● Задания к упражнению:
• A. Что названо в тексте о рассказах Чехова основным принципом построения рассказов?
• B. Перепишите из текста о рассказах Чехова фрагмент от слов «Во-первых, персонажи рассказов» до слов «конкретное текстуальное оформление.».
• C. Напишите продолжение текста о рассказах Чехова, начав сразу после его последней строки.

● Текст документа:
::::::
Рассказы имеют много общего, как в содержании, так и в повествовательной структуре.

Во-первых, персонажи рассказов (первых трех) выполнены в манере внешне пародийной, с внутренней трагической интонацией. Чехов отчасти будто возвратился к стилистике Антоши Чехонте, сводя образ персонажа к одной (двум-трем) чертам. Отсюда и основной принцип построения рассказов — параллельные конструкции, повторяющиеся темы, детали, фразы.

Во-вторых, в рассказах изображены невероятные, почти фантастические (если попытаться вообразить их в жизни) существа: доктор Старцев, учитель гимназии Беликов, служащий казенной палаты, потом помещик Николай Иваныч.

В-третьих, повествование в рассказах распадается на сцены и открыто декларативные высказывания.

Посмотрим на «Ионыча» и «футлярную» трилогию Чехова, имея в виду эти аспекты, вычленяя несколько позиций, имеющих конкретное текстуальное оформление.

«Ионыч»
::::::
● Фрагменты записей:
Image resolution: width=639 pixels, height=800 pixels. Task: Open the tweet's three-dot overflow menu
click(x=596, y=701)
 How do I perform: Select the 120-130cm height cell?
::::::
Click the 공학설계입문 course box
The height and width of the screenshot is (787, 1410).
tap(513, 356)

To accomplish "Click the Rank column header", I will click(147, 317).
::::::
● Ответы к заданиям:
• A. Параллельные конструкции, повторяющиеся темы, детали, фразы.

• B.
Во-первых, персонажи рассказов (первых трех) выполнены в манере внешне пародийной, с внутренней трагической интонацией. Чехов отчасти будто возвратился к стилистике Антоши Чехонте, сводя образ персонажа к одной (двум-трем) чертам. Отсюда и основной принцип построения рассказов — параллельные конструкции, повторяющиеся темы, детали, фразы.

Во-вторых, в рассказах изображены невероятные, почти фантастические (если попытаться вообразить их в жизни) существа: доктор Старцев, учитель гимназии Беликов, служащий казенной палаты, потом помещик Николай Иваныч.

В-третьих, повествование в рассказах распадается на сцены и открыто декларативные высказывания.

Посмотрим на «Ионыча» и «футлярную» трилогию Чехова, имея в виду эти аспекты, вычленяя несколько позиций, имеющих конкретное текстуальное оформление.

• C.
Позиция 1. Смысловая направленность повествования. Начало рассказа.

«Когда в губернском городе С. приезжие жаловались на скуку и однообразие жизни, то местные жители, как бы оправдываясь, говорили, что, напротив, в С. очень хорошо, что в С. есть библиотека, театр, клуб, бывают балы, что, наконец, есть умные, интересные, приятные семьи, с которыми можно завести знакомства. И указывали на семью Туркиных как на самую образованную и талантливую» (10: 24).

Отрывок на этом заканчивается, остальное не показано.